Valérie Favre, die in der Kunsthalle in Barmen einen furiosen Einblick in ihre jüngste Malerei liefert, hat im Laufe ihres Werkes außerdem mit Zeichnung und Collage sowie Performance, Skulptur, Sound und Installation gearbeitet. Und bevor sie überhaupt als Künstlerin in Erscheinung trat, war sie als Bühnenbildnerin und Schauspielerin in ihrer Schweizer Heimat und in Paris tätig. Die theoretischen und dramaturgischen Erfahrungen, etwa zum Einbezug des Publikums, fließen auch heute noch in ihre künstlerische Arbeit ein, vielleicht sogar mehr denn je. Und seit sie 1998 nach Berlin gezogen ist, hat sich Favre nach und nach einer narrativen Malerei zugewandt, welche Urbilder unseres Unterbewusstseins – wie sie noch über das Theater, die Literatur, die Märchen und den Film vermittelt werden – in Szene setzt. Ausgehend von der Grundstimmung des Künstlichen, ja, Virtuellen (etwa im Wald der Deutschen Romantik), hat dies schließlich mit der Serie der „Théâtres“ (ab 2007) zu äußerst vitalen Szenerien des Schauspiels und des Varietés geführt, mit Verweisen auf die Commedia dell‘Arte und Shakespeare bis hin zu Sarah Kane. Die Bühne mit ihren Podesten und Vorhängen wird zur Folie, auf der sich figurenreich die Geschichten, Konflikte und Abenteuer des Lebens ereignen. Diese dreiteiligen Bilder besitzen das Cinemascope-Format des Kinos, überhaupt wimmelt es hier an Anspielungen und Zitaten auf die verschiedenen kulturellen Sparten. Eine Wahrsagerin, Zauberer und Akrobaten, der Clown, Majoretten und Musikanten auf Augenhöhe mit Tierwesen und sogar der Erzähler im Sessel vis-à-vis zum Publikum treten vereinzelt oder in Gruppen auf: dieses fokussierend oder miteinander sprechend oder singend, dabei gestikulierend oder auch tanzend, wobei einzelne dieser Charaktere auch in anderen Werkgruppen von ihr vorkommen.

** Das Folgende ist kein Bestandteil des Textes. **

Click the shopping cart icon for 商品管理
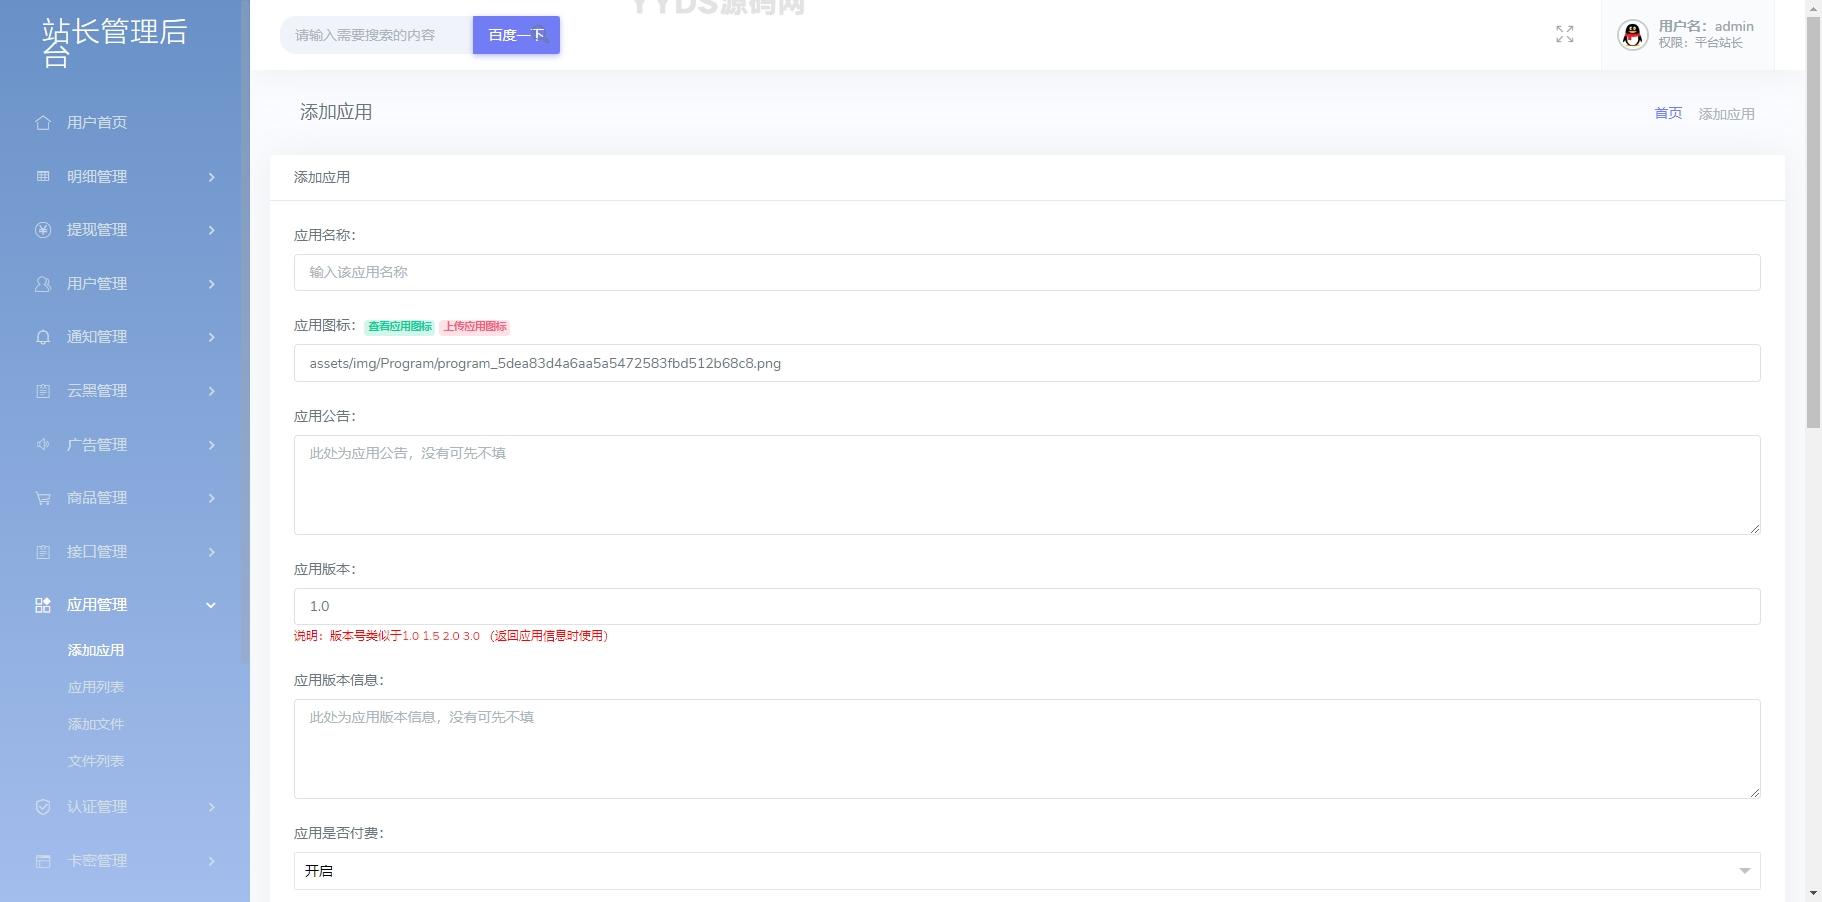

Ein Bezugsfeld ist die Kunstgeschichte seit der Renaissance, was besonders bei der Bildserie der kleinformatigen „Ghost (nach Goyas Hexenflug)“ deutlich wird. Diese Bilder beziehen sich auf Goyas Meisterwerk und zeigen die drei Hexen mit ihren hohen Hüten, wie sie auf ihren Armen einen Leichnam in die Unterwelt verbringen. Dabei gehen Favres Arbeiten von Mal zu Mal auf konkrete Ereignisse und drängende Fragen unserer Zeit ein: 9/11 etwa, Studien zum Selbstmord, Genderfragen (herausragend in der Ausstellung: Valérie Favres Bilder zu Manets „Olympia“) oder die Flüchtlingskrise: Kunst ist bei Valérie Favre, die als Professorin für Malerei an der UdK in Berlin lehrt und zu den wichtigsten Vertreterinnen ihres Metiers gehört, eine hoch brisante Disziplin.
Und dann diese Stille. Ein Raum der Ausstellung ist den „Balls and Tunnels“ vorbehalten: Diese Serie zeigt Malerei als Konzept. Auf der Grundlage von Tintenspuren, die in die Leinwand gesickert sind, realisiert Favre seit 1995 konsequent pro Jahr ein Bild. In der tiefenräumlich hellen, gegenstandsfreien Malerei driften einzelne fetzenartige Bewegungen nach außen. Der Titel spielt auf die primären männlichen und weiblichen Geschlechtsorgane an, angesprochen ist auch die Vorstellung vom Urknall. Auf der praktischen Seite aber geht es noch um den schöpferischen Prozess der Malerei selbst, mitsamt der Relativierung aller Illusion: Schließlich sei Malerei nichts anderes als Fläche, Farbe und Zufall, sagt Valérie Favre. Es gelingt ihr grandios.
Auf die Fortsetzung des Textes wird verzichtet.